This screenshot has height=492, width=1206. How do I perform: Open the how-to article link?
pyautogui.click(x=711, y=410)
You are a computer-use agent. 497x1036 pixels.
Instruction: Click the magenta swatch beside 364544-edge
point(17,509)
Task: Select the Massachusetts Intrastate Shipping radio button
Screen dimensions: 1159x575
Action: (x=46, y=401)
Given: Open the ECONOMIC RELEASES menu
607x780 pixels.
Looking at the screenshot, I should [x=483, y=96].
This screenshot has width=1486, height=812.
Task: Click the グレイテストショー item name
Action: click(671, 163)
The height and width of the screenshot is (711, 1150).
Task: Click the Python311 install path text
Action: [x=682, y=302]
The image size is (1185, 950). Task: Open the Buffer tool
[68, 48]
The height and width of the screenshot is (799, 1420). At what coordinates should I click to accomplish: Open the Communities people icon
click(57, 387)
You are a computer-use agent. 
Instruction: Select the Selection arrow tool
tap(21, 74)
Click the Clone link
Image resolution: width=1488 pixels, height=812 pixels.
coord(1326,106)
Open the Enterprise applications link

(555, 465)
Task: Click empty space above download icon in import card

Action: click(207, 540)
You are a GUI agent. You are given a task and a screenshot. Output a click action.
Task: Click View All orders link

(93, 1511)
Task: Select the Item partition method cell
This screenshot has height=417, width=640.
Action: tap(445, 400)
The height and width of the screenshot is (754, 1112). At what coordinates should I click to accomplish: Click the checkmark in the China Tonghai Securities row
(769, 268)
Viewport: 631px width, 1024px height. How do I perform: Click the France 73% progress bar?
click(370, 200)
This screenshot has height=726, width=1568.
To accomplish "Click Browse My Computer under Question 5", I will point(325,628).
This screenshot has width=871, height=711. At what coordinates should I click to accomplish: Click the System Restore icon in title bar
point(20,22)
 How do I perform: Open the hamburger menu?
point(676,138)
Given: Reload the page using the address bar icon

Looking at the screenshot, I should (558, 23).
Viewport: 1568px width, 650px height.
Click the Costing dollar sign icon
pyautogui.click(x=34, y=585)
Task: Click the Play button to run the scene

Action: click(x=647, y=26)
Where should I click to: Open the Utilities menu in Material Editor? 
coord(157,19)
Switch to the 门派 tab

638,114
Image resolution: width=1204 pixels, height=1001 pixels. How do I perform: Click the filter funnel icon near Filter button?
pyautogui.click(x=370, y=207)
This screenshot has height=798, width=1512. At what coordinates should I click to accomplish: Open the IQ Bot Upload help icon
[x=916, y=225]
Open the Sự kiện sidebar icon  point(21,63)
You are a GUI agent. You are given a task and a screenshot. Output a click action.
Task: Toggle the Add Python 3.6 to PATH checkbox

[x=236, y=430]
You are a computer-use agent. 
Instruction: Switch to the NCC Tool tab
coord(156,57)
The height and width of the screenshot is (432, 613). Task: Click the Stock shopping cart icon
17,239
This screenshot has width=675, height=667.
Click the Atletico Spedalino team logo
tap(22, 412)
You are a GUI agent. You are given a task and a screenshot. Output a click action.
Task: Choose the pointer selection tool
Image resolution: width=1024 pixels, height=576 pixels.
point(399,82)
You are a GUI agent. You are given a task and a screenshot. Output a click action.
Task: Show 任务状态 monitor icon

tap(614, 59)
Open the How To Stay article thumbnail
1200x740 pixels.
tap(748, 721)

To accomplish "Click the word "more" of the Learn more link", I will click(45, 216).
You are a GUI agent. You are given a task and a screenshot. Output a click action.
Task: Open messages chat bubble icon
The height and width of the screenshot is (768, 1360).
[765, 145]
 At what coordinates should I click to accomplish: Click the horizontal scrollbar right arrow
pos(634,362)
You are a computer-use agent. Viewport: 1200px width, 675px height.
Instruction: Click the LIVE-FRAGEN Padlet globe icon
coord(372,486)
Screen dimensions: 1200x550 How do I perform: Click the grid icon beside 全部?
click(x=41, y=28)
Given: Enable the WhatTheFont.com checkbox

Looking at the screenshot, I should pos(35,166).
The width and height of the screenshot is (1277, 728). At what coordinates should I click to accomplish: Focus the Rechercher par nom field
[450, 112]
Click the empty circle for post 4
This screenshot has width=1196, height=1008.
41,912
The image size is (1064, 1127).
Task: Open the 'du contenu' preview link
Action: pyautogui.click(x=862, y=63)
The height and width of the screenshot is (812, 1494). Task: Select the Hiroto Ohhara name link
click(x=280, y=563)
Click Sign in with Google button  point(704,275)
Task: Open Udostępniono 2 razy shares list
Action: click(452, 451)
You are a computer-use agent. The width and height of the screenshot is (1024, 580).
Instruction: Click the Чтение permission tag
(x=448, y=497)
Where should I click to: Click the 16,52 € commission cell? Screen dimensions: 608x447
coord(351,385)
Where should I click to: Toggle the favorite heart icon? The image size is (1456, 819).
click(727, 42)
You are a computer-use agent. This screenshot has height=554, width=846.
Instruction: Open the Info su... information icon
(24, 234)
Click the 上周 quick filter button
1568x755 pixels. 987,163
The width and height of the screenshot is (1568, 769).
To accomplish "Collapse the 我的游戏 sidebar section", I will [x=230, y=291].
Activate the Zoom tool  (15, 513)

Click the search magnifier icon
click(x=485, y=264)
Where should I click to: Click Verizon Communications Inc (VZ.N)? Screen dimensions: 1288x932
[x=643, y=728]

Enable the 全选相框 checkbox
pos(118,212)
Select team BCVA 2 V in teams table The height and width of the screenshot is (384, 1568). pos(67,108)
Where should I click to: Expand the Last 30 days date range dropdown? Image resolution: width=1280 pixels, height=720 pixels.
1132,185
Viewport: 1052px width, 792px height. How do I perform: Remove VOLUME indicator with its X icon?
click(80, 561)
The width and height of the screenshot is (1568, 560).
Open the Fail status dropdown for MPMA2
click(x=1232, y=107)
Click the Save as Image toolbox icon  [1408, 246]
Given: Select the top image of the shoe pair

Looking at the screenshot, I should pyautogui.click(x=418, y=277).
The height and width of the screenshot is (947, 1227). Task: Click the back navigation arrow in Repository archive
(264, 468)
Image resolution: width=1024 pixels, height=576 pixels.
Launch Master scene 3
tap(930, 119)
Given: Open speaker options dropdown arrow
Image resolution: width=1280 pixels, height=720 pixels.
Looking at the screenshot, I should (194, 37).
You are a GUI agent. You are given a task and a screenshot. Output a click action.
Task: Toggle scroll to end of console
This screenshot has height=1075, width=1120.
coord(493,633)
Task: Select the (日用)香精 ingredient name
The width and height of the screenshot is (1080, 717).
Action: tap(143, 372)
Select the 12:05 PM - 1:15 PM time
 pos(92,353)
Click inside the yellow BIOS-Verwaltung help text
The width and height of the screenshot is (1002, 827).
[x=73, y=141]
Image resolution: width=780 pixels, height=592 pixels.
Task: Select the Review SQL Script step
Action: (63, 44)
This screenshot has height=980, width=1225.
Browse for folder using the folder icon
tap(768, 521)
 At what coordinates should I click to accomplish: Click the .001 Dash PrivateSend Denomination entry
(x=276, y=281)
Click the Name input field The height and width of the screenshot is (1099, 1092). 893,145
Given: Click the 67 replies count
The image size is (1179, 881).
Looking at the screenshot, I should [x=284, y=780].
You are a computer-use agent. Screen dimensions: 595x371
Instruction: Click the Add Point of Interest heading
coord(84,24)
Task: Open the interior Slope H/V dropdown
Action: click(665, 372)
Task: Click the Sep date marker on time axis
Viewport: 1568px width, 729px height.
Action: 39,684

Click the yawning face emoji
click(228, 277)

★ ★ ★ ★ ★

Output, from the data above, the lines from the line with "Open the Fail status dropdown for MPMA2" to the line with "You are a computer-use agent. Screen" exactly as they stand, both ends included and nothing else.

Response area
Open the Fail status dropdown for MPMA2
click(x=1232, y=107)
Click the Save as Image toolbox icon  [1408, 246]
Given: Select the top image of the shoe pair

Looking at the screenshot, I should pyautogui.click(x=418, y=277).
The height and width of the screenshot is (947, 1227). Task: Click the back navigation arrow in Repository archive
(264, 468)
Image resolution: width=1024 pixels, height=576 pixels.
Launch Master scene 3
tap(930, 119)
Given: Open speaker options dropdown arrow
Image resolution: width=1280 pixels, height=720 pixels.
Looking at the screenshot, I should (194, 37).
You are a GUI agent. You are given a task and a screenshot. Output a click action.
Task: Toggle scroll to end of console
This screenshot has height=1075, width=1120.
coord(493,633)
Task: Select the (日用)香精 ingredient name
The width and height of the screenshot is (1080, 717).
Action: tap(143, 372)
Select the 12:05 PM - 1:15 PM time
 pos(92,353)
Click inside the yellow BIOS-Verwaltung help text
The width and height of the screenshot is (1002, 827).
[x=73, y=141]
Image resolution: width=780 pixels, height=592 pixels.
Task: Select the Review SQL Script step
Action: (63, 44)
This screenshot has height=980, width=1225.
Browse for folder using the folder icon
tap(768, 521)
 At what coordinates should I click to accomplish: Click the .001 Dash PrivateSend Denomination entry
(x=276, y=281)
Click the Name input field The height and width of the screenshot is (1099, 1092). 893,145
Given: Click the 67 replies count
The image size is (1179, 881).
Looking at the screenshot, I should [x=284, y=780].
You are a computer-use agent. Screen dimensions: 595x371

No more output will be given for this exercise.